# Florida fire ants



## Stormchase (Jul 30, 2010)

Went out today and it was too windy for leaf climbers. I wanted to get more practice with the macro filter. I was about to head home and I had an idea.

This guy was chowing down on some good ol rotten fish.








I think i got too close and this one called the war song. they all scattered and i jumped up till they calmed down.






No stings today! Just fun


----------



## Dieselboy (Jul 30, 2010)

I hate those guys, nice shots though.


----------



## Arkanjel Imaging (Jul 30, 2010)

Dieselboy said:


> I hate those guys, nice shots though.


 

What he said.


----------



## The Empress (Jul 30, 2010)

Nice shots, they are so weird looking!! lol


----------



## macrojunkie (Jul 30, 2010)

Amazing, love the 1st shot!


----------



## Stormchase (Jul 31, 2010)

Thanks everyone,
It was fun getting these.
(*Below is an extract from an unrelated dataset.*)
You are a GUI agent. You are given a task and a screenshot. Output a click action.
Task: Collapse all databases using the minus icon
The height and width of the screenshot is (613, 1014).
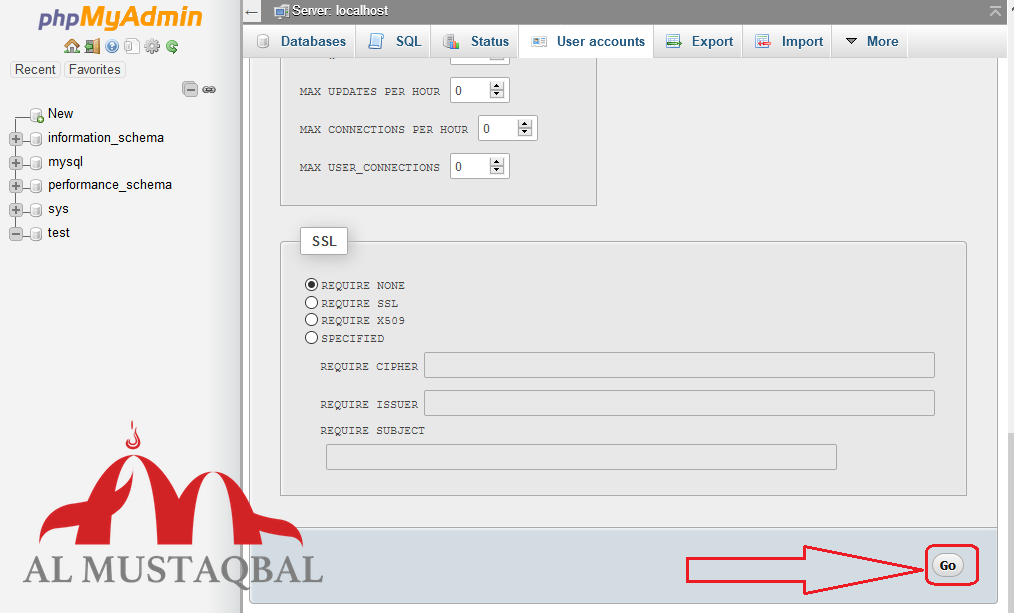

Im getting a little better on magnification. :thumbup:


----------



## wesd (Jul 31, 2010)

I love shooting macro so when I see people take them I have to say something lol.  I have to give you extra props for shooting a live moving creature.
Wes


----------



## Stormchase (Jul 31, 2010)

Thanks .. Its all learning for me.


----------